Deep Learning-Based Radiomics of B-Mode Ultrasonography and Shear-Wave Elastography: Improved Performance in Breast Mass Classification

Front Oncol. 2020 Aug 28:10:1621. doi: 10.3389/fonc.2020.01621. eCollection 2020.

Abstract

Objective: Shear-wave elastography (SWE) can improve the diagnostic specificity of the B-model ultrasonography (US) in breast cancer. However, whether deep learning-based radiomics signatures based on the B-mode US (B-US-RS) or SWE (SWE-RS) could further improve the diagnostic performance remains to be investigated. We aimed to develop the B-US-RS and SWE-RS and determine their performances in classifying breast masses.

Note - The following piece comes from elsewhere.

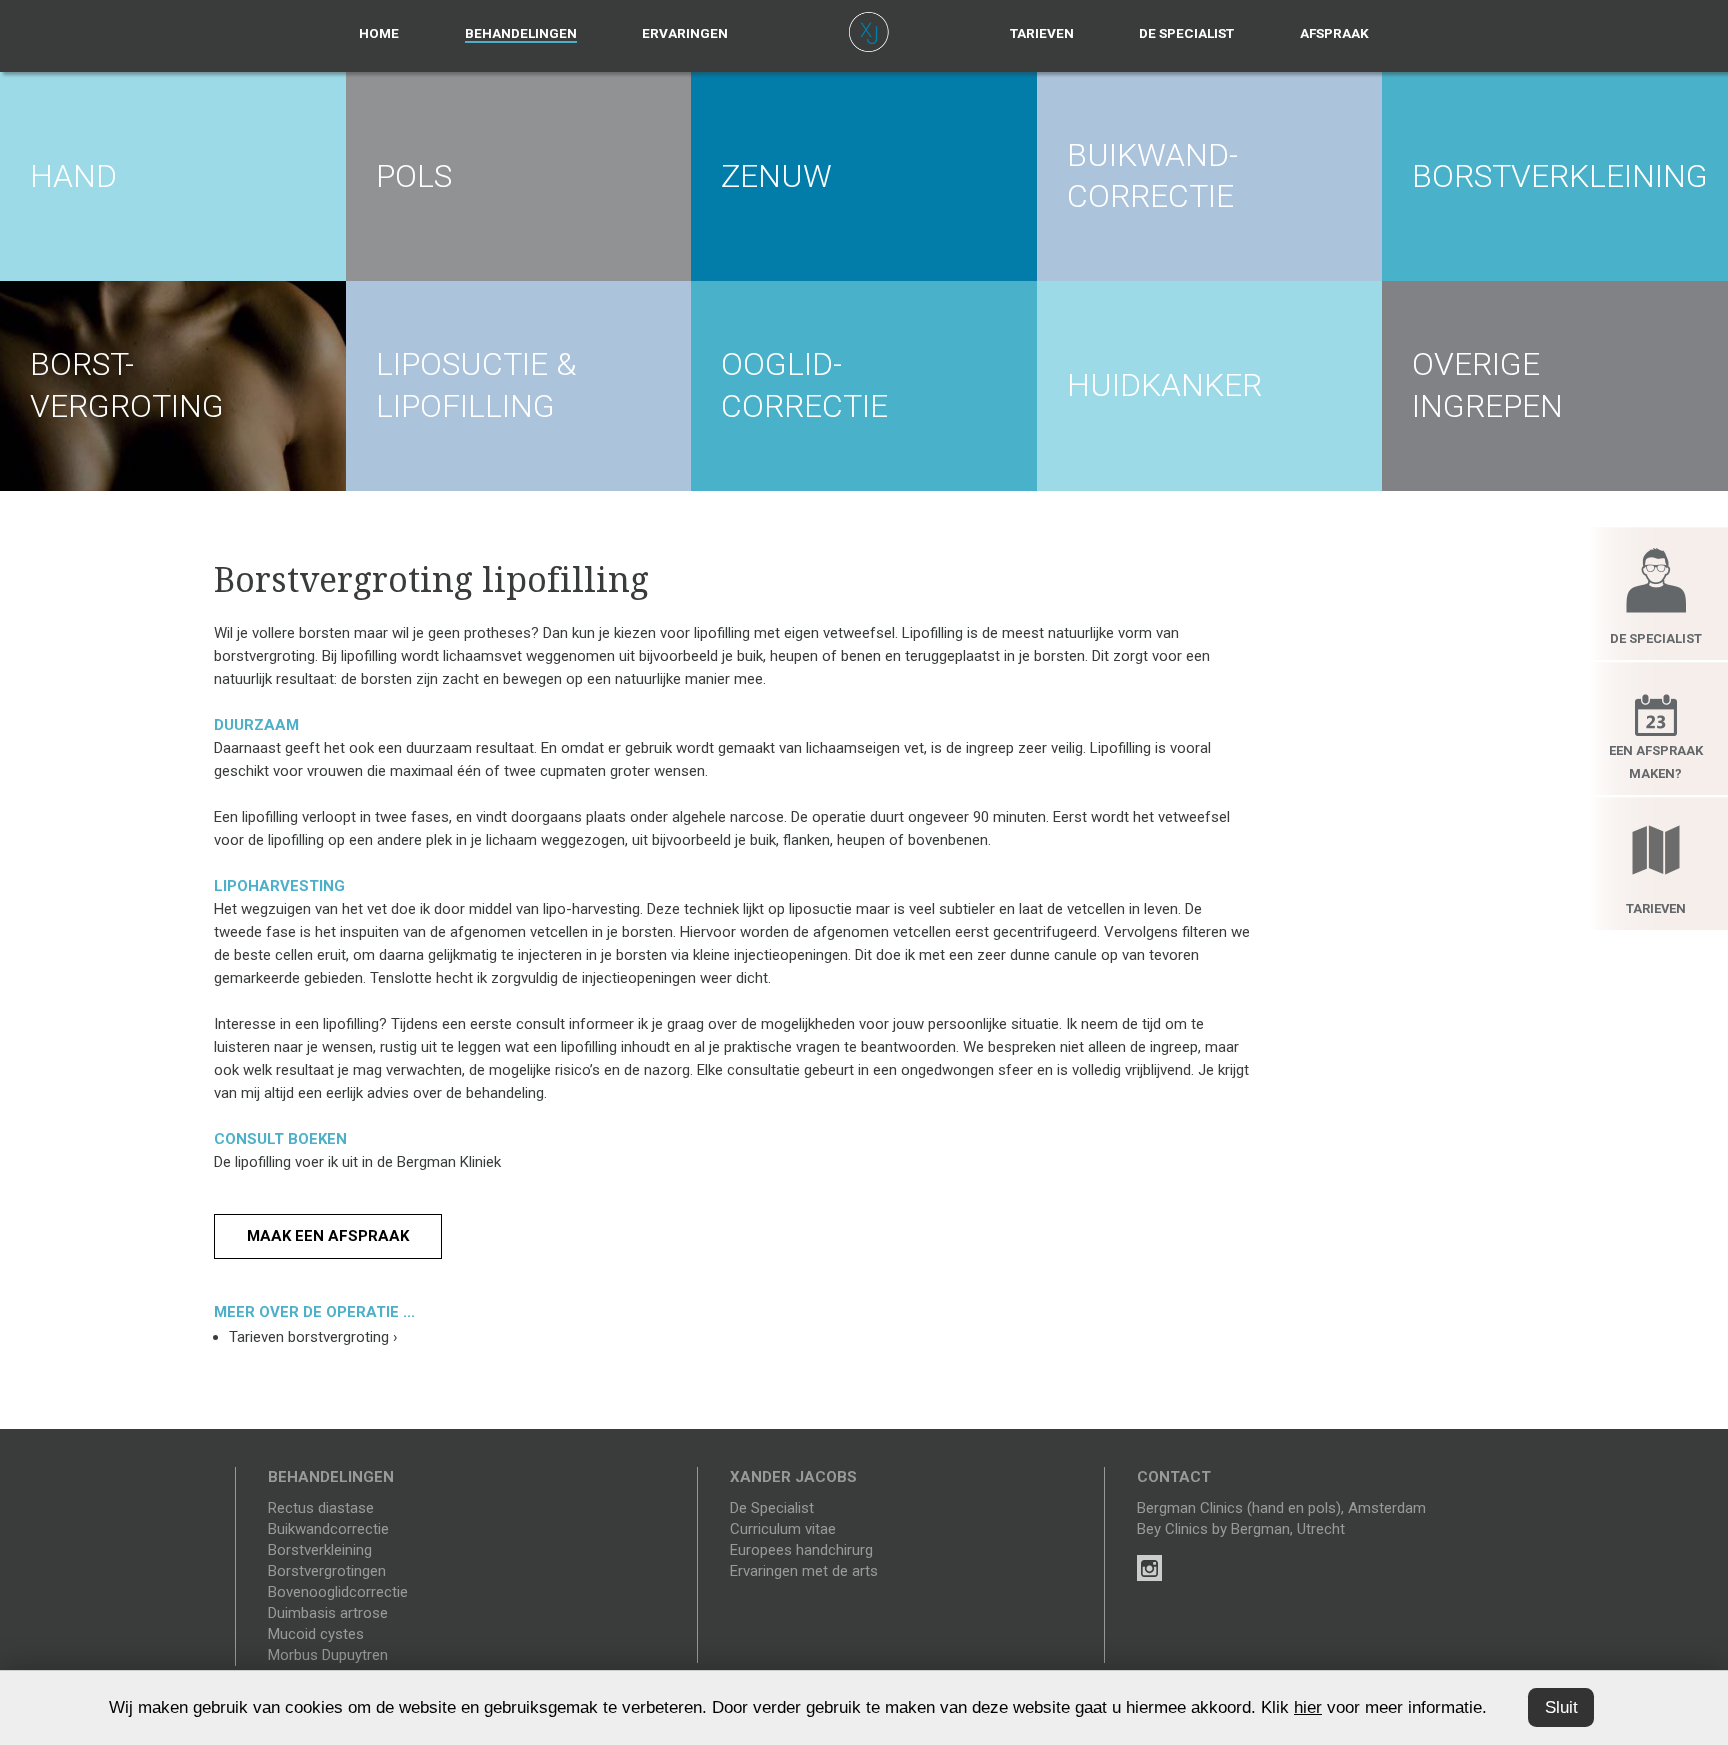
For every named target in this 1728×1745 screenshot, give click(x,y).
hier (1308, 1707)
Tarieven (1042, 33)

Materials and methods: This retrospective study included 291 women (mean age ± standard deviation, 40.9 ± 12.3 years) from two centers who had US-visible solid breast masses and underwent biopsy and/or surgical resection between June 2015 and July 2017. B-mode US and SWE images of the 198 masses in 198 patients (training cohort) from center 1 were segmented, respectively, to construct B-US-RS and SWE-RS using the least absolute shrinkage and selection operator regression and tested in an independent validation cohort of 65 masses in 65 patients from center 1 and in an external validation cohort of 28 masses in 28 patients from center 2. The performances of B-US-RS and SWE-RS were assessed using receiver operating characteristic (ROC) analysis and compared with that of radiologist assessment [Breast Imaging Reporting and Data System (BI-RADS)] and quantitative SWE parameters [maximum elasticity (E max), mean elasticity (E mean), elasticity ratio (E ratio), and elastic modulus standard deviation (E SD)] by using the McNemar test.

Results: The single best-performing quantitative SWE parameter, E max, had a higher specificity than BI-RADS assessment in the training and independent validation cohorts (P < 0.001 for both). The areas under the ROC curves (AUCs) of B-US-RS and SWE-RS both were 0.99 (95% CI = 0.99-1.00) in the training cohort, 1.00 (95% CI = 1.00-1.00) in the independent validation cohort, and 1.00 (95% CI = 1.00-1.00) in the external validation cohort. The specificities of B-US-RS and SWE-RS were higher than that of E max in the training (P < 0.001 for both) and independent validation cohorts (P = 0.02 for both).

Conclusion: The B-US-RS and SWE-RS outperformed the quantitative SWE parameters and BI-RADS assessment for classifying breast masses. The integration of the deep learning-based radiomics approach would help improve the classification ability of B-mode US and SWE for breast masses.

Keywords: breast neoplasms; deep learning; radiomics; shear-wave elastography; ultrasonography.